Haroon Syed was arrested last year after he tried to purchase weapons online from an undercover agent with an intent to use them in an attack on the 15th anniversary of the 9/11 atrocity. His target list, even though undecided, included a number of potentially busy gatherings in London, such as Oxford Circus, Buckingham Palace or an Elton John concert in Hyde Park.
#Hounslow Teenager jailed for nail bomb plot https://t.co/ZpGQqUIC9Apic.twitter.com/tXhMfG1zOL
— Metropolitan Police (@metpoliceuk) July 3, 2017
Syed’s defense team claimed the teenager was radicalized by members of the banned terrorist Salafi jihadist group Al-Muhajiroun (ALM).
His brother, Nadir Syed, 24, was handed a life sentence last year after being found guilty of plotting a beheading attack around Remembrance Sunday, in November 2014.
The teenager’s lawyers further alleged that Syed had been “entrapped” by undercover MI5 agents, who lured the teenager to reveal his evil plot by posing as potential weapons suppliers.
Dismissing the defense claims that Syed’s plot was a fantasy, “indistinguishable from the video games he was playing at the same time,” Judge Michael Topolski handed him a life sentence Monday, with no possibility of parole until he serves at least 16.5 years in jail.

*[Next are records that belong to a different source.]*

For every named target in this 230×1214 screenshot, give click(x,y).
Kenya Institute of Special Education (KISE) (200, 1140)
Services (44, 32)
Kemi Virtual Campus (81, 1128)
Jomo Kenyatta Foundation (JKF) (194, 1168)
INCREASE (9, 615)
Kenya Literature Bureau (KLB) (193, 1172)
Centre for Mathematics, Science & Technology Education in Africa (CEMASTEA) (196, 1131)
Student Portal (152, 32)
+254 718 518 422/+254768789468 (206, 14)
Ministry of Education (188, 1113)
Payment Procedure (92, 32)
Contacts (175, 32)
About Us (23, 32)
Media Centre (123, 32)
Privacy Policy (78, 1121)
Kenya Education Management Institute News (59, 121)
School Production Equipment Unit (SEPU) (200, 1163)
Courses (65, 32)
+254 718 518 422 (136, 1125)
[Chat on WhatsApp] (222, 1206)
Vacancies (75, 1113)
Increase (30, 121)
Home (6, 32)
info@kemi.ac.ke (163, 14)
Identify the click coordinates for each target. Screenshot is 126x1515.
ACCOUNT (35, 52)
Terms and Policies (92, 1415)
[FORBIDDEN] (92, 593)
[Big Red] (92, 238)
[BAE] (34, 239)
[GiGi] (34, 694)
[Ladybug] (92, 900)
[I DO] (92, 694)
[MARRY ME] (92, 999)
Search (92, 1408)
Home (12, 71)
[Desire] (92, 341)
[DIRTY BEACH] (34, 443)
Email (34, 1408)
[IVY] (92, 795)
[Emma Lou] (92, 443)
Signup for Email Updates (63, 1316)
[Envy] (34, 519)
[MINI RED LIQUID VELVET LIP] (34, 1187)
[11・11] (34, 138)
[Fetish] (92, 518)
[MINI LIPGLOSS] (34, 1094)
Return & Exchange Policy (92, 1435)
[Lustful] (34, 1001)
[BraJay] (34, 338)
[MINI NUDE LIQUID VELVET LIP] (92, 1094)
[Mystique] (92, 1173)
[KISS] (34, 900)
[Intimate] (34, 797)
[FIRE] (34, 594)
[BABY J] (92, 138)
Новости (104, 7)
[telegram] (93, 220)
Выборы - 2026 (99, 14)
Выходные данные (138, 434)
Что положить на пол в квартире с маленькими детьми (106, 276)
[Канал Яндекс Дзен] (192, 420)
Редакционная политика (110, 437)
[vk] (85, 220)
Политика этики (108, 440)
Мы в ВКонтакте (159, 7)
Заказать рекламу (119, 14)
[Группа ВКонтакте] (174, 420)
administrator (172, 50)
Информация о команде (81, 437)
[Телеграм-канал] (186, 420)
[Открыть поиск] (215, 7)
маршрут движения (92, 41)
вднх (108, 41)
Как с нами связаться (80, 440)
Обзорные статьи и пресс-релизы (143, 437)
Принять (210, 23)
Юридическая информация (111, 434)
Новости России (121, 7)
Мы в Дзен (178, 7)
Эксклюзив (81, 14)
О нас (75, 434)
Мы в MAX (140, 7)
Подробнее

“You were not lured, you were not enticed, you were not entrapped,” Topolski said, according to the Telegraph. “Overall you were, and you remained intent upon and committed to, carrying out an act of mass murder in this country.”

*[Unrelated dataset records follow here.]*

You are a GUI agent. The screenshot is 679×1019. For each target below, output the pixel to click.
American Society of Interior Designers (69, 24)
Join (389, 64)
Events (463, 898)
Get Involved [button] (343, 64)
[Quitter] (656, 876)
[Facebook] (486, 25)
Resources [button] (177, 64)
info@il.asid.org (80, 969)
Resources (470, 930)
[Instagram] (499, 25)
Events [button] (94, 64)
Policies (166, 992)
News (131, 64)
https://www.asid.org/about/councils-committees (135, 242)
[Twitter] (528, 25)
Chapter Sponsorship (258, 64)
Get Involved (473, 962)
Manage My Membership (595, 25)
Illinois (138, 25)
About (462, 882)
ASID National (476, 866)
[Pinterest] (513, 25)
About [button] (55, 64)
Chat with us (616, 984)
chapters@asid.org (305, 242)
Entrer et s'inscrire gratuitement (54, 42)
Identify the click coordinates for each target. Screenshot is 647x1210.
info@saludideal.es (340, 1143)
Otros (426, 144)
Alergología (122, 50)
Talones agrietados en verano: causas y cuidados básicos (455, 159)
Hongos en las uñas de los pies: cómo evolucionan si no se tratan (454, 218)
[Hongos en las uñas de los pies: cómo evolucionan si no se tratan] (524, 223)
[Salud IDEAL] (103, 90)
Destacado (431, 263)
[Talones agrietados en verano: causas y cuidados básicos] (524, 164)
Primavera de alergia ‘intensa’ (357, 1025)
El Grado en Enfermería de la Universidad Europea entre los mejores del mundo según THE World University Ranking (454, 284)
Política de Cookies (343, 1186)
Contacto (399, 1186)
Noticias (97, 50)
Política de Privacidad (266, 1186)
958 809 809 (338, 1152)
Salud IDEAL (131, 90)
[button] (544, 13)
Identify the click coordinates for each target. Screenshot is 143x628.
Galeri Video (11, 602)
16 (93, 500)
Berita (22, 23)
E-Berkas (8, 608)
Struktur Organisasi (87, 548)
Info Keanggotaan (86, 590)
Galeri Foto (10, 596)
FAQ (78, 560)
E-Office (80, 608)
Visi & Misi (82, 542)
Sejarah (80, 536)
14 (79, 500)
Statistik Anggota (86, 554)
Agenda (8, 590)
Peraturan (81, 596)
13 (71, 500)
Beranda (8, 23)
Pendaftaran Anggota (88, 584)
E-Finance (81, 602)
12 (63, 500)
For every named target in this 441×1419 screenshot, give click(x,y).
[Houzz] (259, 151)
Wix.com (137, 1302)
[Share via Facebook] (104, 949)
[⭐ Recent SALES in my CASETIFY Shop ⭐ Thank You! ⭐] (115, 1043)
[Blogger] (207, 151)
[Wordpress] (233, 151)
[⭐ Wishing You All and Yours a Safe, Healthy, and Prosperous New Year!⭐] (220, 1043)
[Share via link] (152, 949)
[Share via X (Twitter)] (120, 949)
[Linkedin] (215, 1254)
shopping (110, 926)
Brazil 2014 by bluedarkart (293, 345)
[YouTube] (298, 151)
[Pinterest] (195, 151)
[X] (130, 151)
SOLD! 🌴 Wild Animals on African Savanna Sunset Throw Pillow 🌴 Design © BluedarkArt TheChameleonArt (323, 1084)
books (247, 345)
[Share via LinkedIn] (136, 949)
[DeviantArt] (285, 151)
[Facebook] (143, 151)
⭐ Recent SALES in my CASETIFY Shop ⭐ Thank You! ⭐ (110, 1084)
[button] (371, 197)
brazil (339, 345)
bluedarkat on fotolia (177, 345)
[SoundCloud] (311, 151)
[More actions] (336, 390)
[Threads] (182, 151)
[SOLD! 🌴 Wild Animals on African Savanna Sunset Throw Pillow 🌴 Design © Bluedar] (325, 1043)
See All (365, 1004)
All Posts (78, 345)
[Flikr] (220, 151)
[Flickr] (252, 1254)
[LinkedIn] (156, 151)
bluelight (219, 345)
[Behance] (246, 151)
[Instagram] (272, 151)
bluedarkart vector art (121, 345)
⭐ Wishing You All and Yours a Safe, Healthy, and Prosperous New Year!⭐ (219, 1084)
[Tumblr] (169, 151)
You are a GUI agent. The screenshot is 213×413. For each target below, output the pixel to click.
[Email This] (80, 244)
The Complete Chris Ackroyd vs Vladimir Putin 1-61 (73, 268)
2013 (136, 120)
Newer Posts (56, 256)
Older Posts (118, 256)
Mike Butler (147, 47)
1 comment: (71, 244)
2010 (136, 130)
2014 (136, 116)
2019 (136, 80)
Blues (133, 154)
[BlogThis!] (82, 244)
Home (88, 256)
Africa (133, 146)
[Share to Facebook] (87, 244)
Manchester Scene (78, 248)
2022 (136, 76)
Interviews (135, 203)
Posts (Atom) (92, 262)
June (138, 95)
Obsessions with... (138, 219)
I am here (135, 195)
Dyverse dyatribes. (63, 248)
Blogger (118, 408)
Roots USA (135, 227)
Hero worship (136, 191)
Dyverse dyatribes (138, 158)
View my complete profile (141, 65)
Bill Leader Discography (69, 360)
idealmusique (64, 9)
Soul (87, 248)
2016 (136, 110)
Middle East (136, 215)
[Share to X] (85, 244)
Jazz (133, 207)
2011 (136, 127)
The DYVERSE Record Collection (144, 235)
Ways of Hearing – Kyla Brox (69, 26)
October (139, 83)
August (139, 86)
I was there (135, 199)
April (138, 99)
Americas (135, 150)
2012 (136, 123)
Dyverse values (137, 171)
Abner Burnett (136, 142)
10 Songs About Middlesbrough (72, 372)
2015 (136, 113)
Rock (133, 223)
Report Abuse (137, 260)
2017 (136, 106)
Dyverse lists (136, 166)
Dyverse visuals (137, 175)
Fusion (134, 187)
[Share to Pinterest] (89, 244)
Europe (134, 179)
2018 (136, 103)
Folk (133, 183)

Syed was apprehended by British MI5 agents last September during his relentless attempts to purchase weaponry.
During the online exchange using the encrypted messaging app, ‘Threema’, an MI5 agent posing as an extremist by the name Abu Yusuf was asked by the teenager to secure an explosive device with “lots of nails inside.”
Prior to settling for the homemade explosive device, according to the investigation, Syed wanted to take out loans to purchase machine guns, pistols, and suicide vests to launch an attack in London.
During his arrest, he told police that his password was “ISIS” while joking “You like that?”